# Stuck



## HarlowD (May 5, 2021)

This is my husband. He seems so nice to everyone on the outside, but he can be so nasty to me, he mocks me when he makes me cry, yells at me for every little thing, if the kids do something wrong, I’m to blame. He swears at me a lot. He can have a go at me for hours and then just switches like nothing happened and when I’m not ok he says I’m miserable and dragging the argument on, he’s destroying me. I don’t like to live the kids with him because I know that will stress him out and he will be in a bad mood. I hate him touching me. He gets in my face and grits his teeth, I’m actually waiting for the day he hits me, he’s pushed me before, and thrown something at me. I have pushed him once when he had me cornered whilst holding our son, and he uses that against me and says I’ve hit him. I walk around on egg shells as I know one little thing will start him off, he blames me for everything, and is so negative. No one see the looks he gives me when we are out, or hears the comments under his breath, they just think he’s great and I’m being miserable, I can’t pretend to be happy with someone who enjoys hurting me so much. I can’t remember a time he wasn’t like this, but he’s getting worse. I want to leave, but I can’t.


----------



## Diana7 (Apr 19, 2016)

Why can't you leave? You are living with an abusive man. Your children need to be away from him as well. You could contact a woman's refuge and talk to them.


----------



## FlaviusMaximus (Jan 10, 2012)

He sounds like a bomb waiting to go off.
Do you have a friend or relative you can lean on for a place to stay? I would not wait around for him to graduate to the next abusive level.
If I were you I'd talk to a counselor who is versed in treating abused women. There are hotlines in the States for that to start out, I'd imagine there is something similar in England?


----------



## Mr.Married (Feb 21, 2018)

People like this are easy to expose. One little hidden camera.... one Facebook post.


----------



## cc48kel (Apr 5, 2017)

You are not stuck-- figure out a way to leave. Staying with family would help. If your able, visit a lawyer for a free consultation. There's no reason why you need to stay in that abusive situation.


----------



## HarlowD (May 5, 2021)

I have always been the first to say, if he’s abusive get out, and I think I have always thoughts well he’s not hitting me so maybe it’s in my head and I’m thinking into it to much, he’s come close to crossing the line, he’s pushed me before and gritted his teeth in my face and cornered me whilst I was holding our son and when I pushed him so I could get away he started saying I hit him, and makes comments that I hit him.
I’m not financially independent anymore, I’m on Mat leave and all our savings have gone into refurbishing how house.

I know money shouldn’t be a reason to stay, but I have no where to go and also can’t support both the kids without his wage.
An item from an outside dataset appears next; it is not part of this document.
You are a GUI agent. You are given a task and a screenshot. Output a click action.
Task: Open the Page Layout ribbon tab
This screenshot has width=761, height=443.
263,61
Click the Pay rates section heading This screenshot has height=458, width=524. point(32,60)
this is the first time I have spoken about it and we have been together 12 years. If I can save my marriage I want to try, but I don’t know how to start

thank you for your responses


----------



## Luckylucky (Dec 11, 2020)

It’s so much scarier when the abuser is the good guy to everyone outside and awful at home.

I’m not going to ask why you haven’t left because I completely understand.
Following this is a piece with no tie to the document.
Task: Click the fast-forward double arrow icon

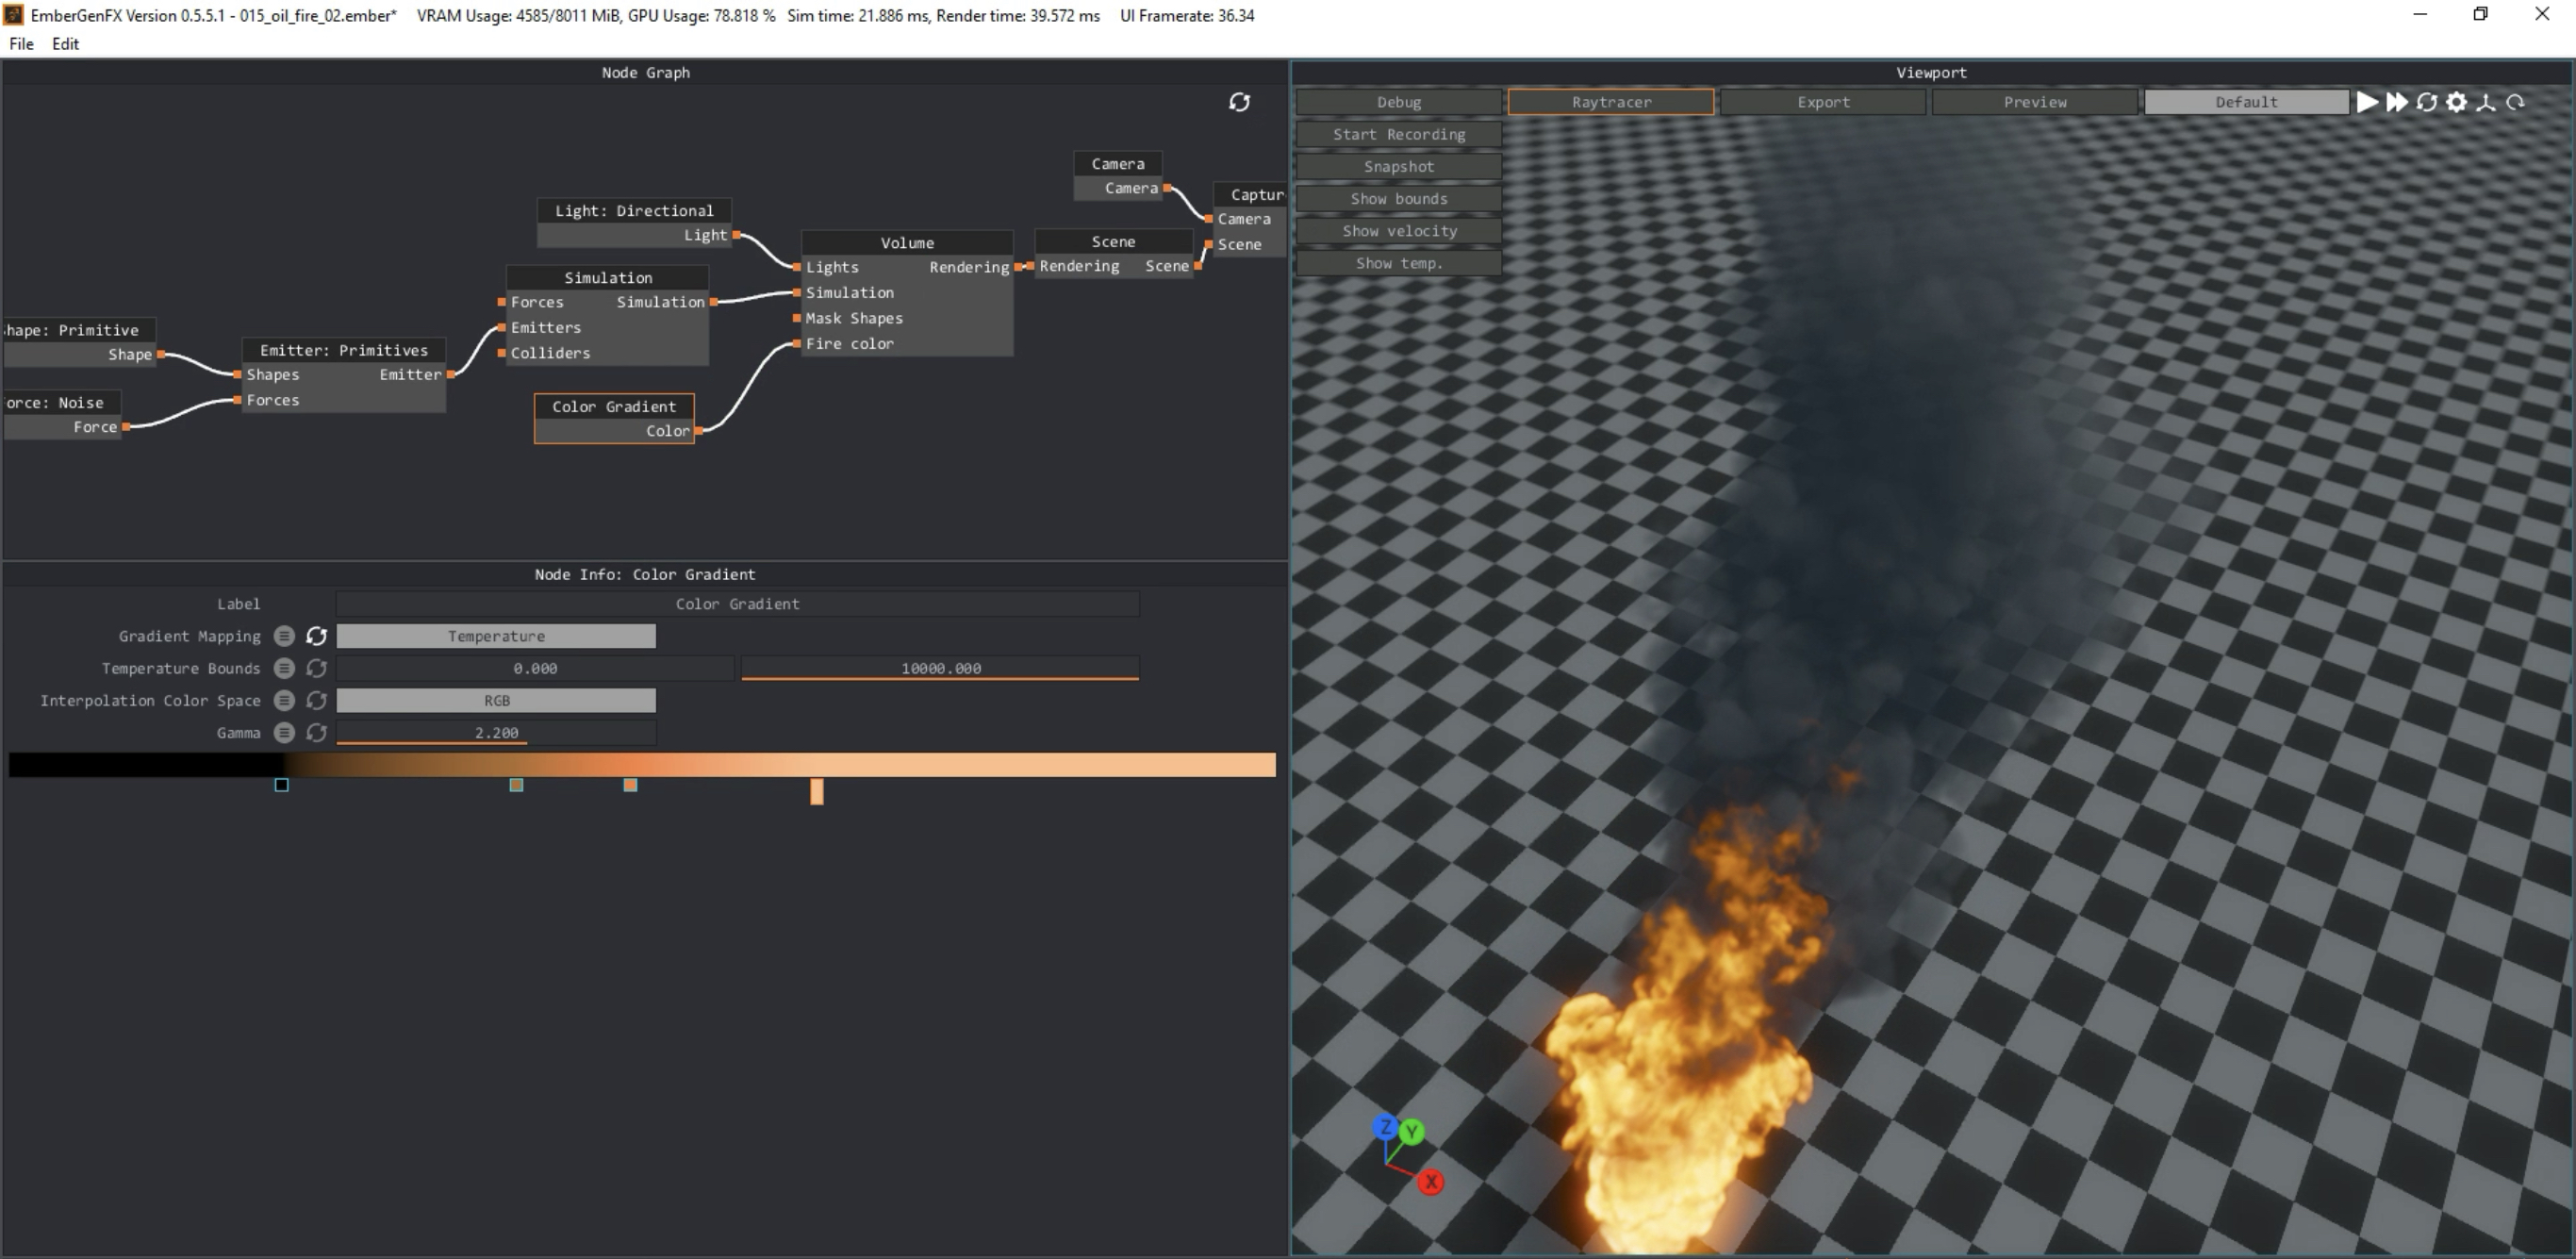Action: coord(2396,102)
I’m not going to berate you or make you feel any worse, I understand.

A small scrap of advice I can give you is to smile when it really hurts, and leave the misery where it belongs - with him. Don’t let him see you cry. Find a crying place and a crying time and you show him there’s a light in you that can’t be extinguished, ever.

Don’t walk on the eggshells, step over them like the crack that they are.


----------



## HarlowD (May 5, 2021)

Luckylucky said:


> It’s so much scarier when the abuser is the good guy to everyone outside and awful at home.
> 
> I’m not going to ask why you haven’t left because I completely understand.
> 
> ...



thank you, I really appreciate your words, it’s amazing how good it feels to speak about this! And know people understand.

thank you


----------



## CrAzYdOgLaDy (Mar 22, 2021)

It took me 7 years to find the courage to leave my abuser ex husband. I'm now messed up mentally and trying to fix myself. You need to get a plan in place for yourself and the children. Don't let him know, it will make him worse. Let those you are closest to and can trust know about your abuse. You need to put money to one side and find a safe place you can go with the children. Do not tell him you are leaving. That's the most dangerous part because he could harm you/you all. Call womens refuge/abuse places and see if someone can help you safely get a plan together and leave. Then don't let him know where you are. The courts will come up with a safety plan for him to see the children and no contact with you. All that can be arranged through a 3rd person. If he is dangerous the courts won't let him have any custody, but if no danger to his children they will arrange all that. (((((Hugs))))) 

Sent from my SM-G970F using Tapatalk


----------



## Luckylucky (Dec 11, 2020)

Currently in my country we are finding new ways to tackle these situations, and one of the biggest hurdles is how quickly the victim is shouldered with the responsibility of leaving. And how we ask the victim ‘Why don’t you just leave!?’

This dialogue needs to change.

We need to be asking why, if an abuser is so miserable and so filled with vile loathing - why don’t THEY leave? Why don’t THEY think about the children that are watching them hurt their spouse.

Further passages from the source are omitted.